Kevin Wayne Williams wrote:
> Declan Murphy wrote:
> 
>>Ryan Ginstrom wrote:
>>
>>>"Declan Murphy" <declan_murphy@hotmail.com> wrote in message
>>>news:4133F428.30000@hotmail.com...
>>>
>>>>Problem for me is defining 犯罪を理由とする処分を受けたこと - I was
>>>>intending to translate it "Have you been convicted of a criminal
>>>>offence", but am worried that some applicants will interpret that as
>>>>including speeding/parking fines etc. Being arrested, questioned,
>>>>cautioned etc apparently wouldn't be an issue.
>>>>
>>>>So what is a criminal record in whichever country you come from?
>>>
>>>At the risk of bringing down the wrath of the lawyers and law-school
>>>graduates amongst us, I would say that in order to have a criminal record
>>>one must be convicted by a court. So fines/warnings/jail-cell beatings would
>>>not count.
>>
>>I would have assumed fines would count, and that warnings etc wouldn't
>>under whatever definition is used. Cue the Kevins.
> 
> You are talking about Japanese law, so you need a Japanese lawyer. I
> think you are on right track. Certainly, if you were only warned, it
> wouldn't be a part of your criminal record. Mercy and leniency aren't
> necessarily warnings, though: if you were caught, convicted, and then
> your sentence was vacated/waived/abolished by whatever legal system you
> were under, that would still be a part of your record.

The only two Japanese lawyers I know are an immigration lawyer and one
who works mostly with family law. I'll run things past them before
heading to Immigration and the printers.

At the moment I'm preparing the forms in English, since they need to be
translated into Chinese, German, Japanese, Korean, Portuguese and
Spanish. The last time we made forms in Japanese (2001 or so) the
resulting translations were vague beyond comprehension.

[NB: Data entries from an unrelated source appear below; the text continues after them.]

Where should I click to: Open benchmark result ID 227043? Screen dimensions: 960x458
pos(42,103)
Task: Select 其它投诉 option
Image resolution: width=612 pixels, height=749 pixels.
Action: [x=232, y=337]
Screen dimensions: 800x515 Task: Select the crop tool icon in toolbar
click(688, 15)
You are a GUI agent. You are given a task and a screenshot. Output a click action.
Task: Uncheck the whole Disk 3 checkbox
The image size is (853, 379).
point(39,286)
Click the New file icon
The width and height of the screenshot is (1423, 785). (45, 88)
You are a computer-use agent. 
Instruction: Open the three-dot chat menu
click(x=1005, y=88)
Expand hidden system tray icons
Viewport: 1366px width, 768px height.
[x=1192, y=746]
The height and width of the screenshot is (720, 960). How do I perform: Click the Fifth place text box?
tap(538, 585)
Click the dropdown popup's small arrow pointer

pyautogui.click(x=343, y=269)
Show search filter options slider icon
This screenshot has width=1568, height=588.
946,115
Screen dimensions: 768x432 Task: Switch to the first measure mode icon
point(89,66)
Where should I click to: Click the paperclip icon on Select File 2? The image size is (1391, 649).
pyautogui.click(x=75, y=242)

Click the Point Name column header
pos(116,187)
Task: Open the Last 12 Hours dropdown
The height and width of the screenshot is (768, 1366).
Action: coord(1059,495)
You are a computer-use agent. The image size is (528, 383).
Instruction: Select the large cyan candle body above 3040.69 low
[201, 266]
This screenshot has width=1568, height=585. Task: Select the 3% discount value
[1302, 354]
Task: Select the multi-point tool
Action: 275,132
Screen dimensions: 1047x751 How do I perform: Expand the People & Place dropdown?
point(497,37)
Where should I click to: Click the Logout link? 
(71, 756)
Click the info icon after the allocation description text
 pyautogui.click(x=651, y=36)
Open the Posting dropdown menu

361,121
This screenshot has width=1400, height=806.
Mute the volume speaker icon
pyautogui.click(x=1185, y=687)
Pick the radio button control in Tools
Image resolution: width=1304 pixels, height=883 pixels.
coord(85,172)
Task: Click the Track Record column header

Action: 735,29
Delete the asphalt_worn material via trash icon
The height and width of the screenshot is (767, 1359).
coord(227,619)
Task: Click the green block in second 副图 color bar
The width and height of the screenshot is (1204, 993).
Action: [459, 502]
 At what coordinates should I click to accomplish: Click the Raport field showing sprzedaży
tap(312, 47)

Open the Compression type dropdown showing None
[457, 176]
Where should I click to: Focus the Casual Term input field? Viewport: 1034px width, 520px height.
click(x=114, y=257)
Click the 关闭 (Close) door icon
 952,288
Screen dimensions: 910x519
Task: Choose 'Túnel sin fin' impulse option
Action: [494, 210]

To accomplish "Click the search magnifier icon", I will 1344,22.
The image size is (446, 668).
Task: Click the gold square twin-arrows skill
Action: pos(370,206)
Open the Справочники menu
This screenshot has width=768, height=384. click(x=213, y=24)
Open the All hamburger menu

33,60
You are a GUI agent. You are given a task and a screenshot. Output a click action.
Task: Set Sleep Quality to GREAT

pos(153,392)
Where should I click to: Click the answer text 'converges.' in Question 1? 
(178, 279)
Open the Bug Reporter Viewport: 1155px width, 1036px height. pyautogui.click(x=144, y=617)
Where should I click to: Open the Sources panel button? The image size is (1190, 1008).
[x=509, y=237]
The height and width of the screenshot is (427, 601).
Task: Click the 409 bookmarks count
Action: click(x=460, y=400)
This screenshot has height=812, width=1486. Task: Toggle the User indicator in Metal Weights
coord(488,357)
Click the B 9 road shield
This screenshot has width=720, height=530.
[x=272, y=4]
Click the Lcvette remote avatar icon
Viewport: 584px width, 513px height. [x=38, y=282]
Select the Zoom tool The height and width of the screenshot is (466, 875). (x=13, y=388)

Currently I'm leaning towards using something along the following lines.
Problem is still to ensure that some Swedish guy with a parking fine or
Merkin with a DUI record doesn't write me an email asking "What if..."

***

Have you ever been convicted of a crime in any country, including any
conviction which has subsequently been removed from official police
records through a pardon, amnesty or legal action?

Have you ever been charged with any offence that is currently awaiting
legal action/procedures?

Have you ever been acquitted of any any criminal offence or other
offence on the grounds of mental illness, insanity or unsoundness of mind?

Have you ever been removed or deported from any country (including Japan)?

Have you ever left a country to avoid being removed or deported?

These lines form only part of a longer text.